Guest Contributor | Sep 14, 2018 | 0
Stars align perfectly for Tschudi
The stars appear to be aligning perfectly for Weatherly’s Tschudi operation with the copper miner recently announcing that commercial production status had been achieved. Tschudi is also expected to reach design capacity in the December quarter while low-cost expansion opportunities were recently discovered.
Tschudi will also have a new man at the helm with former Reptile Uranium Namibia Managing Director, Peter Christians, expected to start in December. Commenting on Tschudi’s good run of fortune was Weatherly plc Chief Executive Officer, Craig Thomas. “The ramp up at Tschudi continues ahead of schedule, and by year end we will be running at design capacity. We are delighted to welcome Peter Christians to Weatherly as General Manager for Tschudi, and one of Peter’s first tasks will be to evaluate opportunities to expand production rates there.”
Having operated in excess of 80% of design capacity for a full quarter, Weatherly confirmed that Commercial Production status had been achieved at Tschudi and from 1 October onwards revenue and operating costs at Tschudi will no longer be capitalised.

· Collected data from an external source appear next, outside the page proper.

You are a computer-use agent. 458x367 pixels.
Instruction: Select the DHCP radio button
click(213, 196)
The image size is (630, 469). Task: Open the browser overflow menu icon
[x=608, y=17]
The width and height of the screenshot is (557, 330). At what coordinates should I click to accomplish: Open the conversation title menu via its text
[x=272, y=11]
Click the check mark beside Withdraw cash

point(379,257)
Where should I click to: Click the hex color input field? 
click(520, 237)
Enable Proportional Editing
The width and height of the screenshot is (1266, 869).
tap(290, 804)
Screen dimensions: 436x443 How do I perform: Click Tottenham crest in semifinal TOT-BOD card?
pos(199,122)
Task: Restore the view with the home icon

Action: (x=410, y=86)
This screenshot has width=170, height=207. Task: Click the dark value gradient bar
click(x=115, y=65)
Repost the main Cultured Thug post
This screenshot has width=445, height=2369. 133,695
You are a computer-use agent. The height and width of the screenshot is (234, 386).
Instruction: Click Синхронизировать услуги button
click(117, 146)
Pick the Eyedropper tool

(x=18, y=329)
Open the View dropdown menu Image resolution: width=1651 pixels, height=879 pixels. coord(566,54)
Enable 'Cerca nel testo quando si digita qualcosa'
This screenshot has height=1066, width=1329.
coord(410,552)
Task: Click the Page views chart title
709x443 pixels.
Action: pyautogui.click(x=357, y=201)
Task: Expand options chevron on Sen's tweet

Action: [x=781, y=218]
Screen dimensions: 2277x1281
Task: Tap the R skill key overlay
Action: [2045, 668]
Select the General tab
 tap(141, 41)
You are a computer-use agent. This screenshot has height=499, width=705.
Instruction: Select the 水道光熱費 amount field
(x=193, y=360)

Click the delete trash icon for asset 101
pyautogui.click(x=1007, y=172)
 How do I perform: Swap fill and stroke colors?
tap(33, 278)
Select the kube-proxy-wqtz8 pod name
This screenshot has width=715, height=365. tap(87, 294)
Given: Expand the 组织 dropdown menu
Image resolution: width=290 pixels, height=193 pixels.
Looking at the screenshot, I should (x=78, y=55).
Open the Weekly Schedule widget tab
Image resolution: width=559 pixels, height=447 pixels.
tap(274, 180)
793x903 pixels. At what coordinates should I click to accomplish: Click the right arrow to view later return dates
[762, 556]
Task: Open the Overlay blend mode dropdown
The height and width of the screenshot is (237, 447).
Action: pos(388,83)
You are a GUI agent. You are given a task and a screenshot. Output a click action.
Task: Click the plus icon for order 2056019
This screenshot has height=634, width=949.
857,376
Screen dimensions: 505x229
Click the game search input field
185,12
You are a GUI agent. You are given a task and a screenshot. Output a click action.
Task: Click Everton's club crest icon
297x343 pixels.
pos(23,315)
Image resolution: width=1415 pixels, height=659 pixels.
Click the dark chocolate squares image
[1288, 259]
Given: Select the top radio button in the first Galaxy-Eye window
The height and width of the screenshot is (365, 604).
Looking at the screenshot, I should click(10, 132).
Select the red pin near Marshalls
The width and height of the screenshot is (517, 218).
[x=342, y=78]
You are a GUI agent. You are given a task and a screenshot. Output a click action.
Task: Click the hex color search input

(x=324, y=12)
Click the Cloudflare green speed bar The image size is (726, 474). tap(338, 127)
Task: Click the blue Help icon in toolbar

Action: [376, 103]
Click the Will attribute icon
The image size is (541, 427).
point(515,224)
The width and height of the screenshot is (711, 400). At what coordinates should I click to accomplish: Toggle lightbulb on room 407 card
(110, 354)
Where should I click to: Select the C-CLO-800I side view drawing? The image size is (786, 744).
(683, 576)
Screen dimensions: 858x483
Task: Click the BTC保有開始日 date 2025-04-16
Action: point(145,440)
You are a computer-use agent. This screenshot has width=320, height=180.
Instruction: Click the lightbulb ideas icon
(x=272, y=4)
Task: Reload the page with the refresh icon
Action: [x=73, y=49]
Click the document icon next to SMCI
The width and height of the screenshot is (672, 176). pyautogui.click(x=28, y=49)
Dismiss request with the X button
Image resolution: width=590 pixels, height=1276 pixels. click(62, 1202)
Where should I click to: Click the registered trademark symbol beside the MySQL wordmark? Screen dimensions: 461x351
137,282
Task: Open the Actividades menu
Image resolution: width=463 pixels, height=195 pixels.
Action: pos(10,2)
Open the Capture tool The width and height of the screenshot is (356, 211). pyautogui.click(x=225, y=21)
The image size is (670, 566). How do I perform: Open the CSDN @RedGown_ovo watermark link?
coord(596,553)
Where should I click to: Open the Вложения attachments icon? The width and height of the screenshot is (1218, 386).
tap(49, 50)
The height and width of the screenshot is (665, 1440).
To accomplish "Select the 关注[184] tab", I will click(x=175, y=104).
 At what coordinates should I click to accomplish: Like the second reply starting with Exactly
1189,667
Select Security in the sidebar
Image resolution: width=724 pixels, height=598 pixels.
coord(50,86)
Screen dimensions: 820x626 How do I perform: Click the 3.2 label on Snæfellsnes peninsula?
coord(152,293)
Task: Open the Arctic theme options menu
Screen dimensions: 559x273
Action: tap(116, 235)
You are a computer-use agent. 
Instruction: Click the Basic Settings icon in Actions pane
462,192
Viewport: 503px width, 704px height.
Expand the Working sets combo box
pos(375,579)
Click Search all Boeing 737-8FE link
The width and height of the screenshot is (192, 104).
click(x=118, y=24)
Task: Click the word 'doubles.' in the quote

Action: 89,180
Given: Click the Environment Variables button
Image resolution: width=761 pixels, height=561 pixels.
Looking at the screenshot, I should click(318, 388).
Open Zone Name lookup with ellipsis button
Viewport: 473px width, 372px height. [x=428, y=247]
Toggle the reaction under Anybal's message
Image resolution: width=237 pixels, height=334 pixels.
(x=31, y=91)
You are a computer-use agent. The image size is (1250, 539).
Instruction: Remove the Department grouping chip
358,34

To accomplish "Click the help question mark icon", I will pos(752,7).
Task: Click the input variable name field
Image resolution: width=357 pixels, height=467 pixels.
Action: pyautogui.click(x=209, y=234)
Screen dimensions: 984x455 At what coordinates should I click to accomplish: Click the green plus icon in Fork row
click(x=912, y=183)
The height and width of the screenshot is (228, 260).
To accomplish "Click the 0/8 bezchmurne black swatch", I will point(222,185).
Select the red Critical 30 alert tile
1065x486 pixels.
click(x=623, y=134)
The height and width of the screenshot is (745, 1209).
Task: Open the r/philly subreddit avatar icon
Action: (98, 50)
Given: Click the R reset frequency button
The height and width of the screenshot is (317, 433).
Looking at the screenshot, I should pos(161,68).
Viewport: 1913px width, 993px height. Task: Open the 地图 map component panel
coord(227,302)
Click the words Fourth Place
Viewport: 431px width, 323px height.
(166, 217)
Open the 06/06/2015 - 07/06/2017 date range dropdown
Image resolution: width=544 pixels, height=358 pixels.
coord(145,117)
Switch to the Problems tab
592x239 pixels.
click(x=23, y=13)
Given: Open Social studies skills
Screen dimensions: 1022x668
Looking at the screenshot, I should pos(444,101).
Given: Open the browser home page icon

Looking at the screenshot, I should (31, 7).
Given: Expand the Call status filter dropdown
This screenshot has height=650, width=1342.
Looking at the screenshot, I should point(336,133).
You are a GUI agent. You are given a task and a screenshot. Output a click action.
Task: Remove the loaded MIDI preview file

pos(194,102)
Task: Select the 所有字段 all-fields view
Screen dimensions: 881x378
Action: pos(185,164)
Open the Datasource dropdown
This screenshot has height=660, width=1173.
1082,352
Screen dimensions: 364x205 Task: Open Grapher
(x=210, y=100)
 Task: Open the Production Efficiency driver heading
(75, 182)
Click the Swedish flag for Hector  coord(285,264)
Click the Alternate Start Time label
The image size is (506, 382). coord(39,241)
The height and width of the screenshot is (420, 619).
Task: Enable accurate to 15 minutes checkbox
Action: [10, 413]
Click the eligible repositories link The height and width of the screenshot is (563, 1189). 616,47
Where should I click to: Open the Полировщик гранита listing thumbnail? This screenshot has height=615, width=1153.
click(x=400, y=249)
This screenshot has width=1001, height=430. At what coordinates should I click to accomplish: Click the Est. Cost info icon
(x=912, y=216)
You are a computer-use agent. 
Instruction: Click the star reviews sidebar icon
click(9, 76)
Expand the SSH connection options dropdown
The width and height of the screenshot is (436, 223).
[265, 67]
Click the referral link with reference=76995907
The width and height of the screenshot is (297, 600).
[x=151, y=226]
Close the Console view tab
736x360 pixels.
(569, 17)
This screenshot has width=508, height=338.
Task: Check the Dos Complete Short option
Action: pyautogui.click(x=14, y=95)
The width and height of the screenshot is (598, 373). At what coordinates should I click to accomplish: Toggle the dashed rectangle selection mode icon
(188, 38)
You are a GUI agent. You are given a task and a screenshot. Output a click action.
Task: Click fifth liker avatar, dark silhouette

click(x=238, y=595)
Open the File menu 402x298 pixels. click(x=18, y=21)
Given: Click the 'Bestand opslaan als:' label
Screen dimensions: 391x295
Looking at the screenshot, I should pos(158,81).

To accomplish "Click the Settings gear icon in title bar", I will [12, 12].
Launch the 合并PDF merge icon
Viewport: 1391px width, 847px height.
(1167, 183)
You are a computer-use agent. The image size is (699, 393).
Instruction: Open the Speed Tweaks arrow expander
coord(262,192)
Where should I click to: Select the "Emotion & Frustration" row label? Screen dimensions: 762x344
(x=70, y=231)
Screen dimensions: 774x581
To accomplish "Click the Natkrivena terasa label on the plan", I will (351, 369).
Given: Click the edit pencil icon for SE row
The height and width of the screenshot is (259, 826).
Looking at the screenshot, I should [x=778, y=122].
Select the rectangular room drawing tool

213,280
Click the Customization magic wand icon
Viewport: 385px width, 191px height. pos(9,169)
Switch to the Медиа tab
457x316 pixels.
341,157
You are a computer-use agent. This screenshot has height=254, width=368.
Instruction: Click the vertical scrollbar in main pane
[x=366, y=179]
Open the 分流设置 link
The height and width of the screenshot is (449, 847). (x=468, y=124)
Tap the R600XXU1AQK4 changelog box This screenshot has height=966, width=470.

Weatherly is currently updating resource and reserve estimations for Tschudi as of 30 June 2015. These estimates will be combined with all mining and processing experience gained to that date in order to produce updated mining and processing schedules. This work will be complete in November. Revised resources and reserves, together with internal estimates for life-of-mine operating and capital costs are expected to be announced shortly thereafter Weatherly said in a statement.
During the operational ramp-up, the Company has had the opportunity to stress test various parts of the Tschudi Heap Leach SX-EW plant and to gather large quantities of performance data on the heap leach and plant performance. Weatherly has determined that the infrastructure could be upgraded from a capacity of 17,000 tonnes to 20,000 tonnes of copper cathode per annum via capital expenditure of US$1.2 million.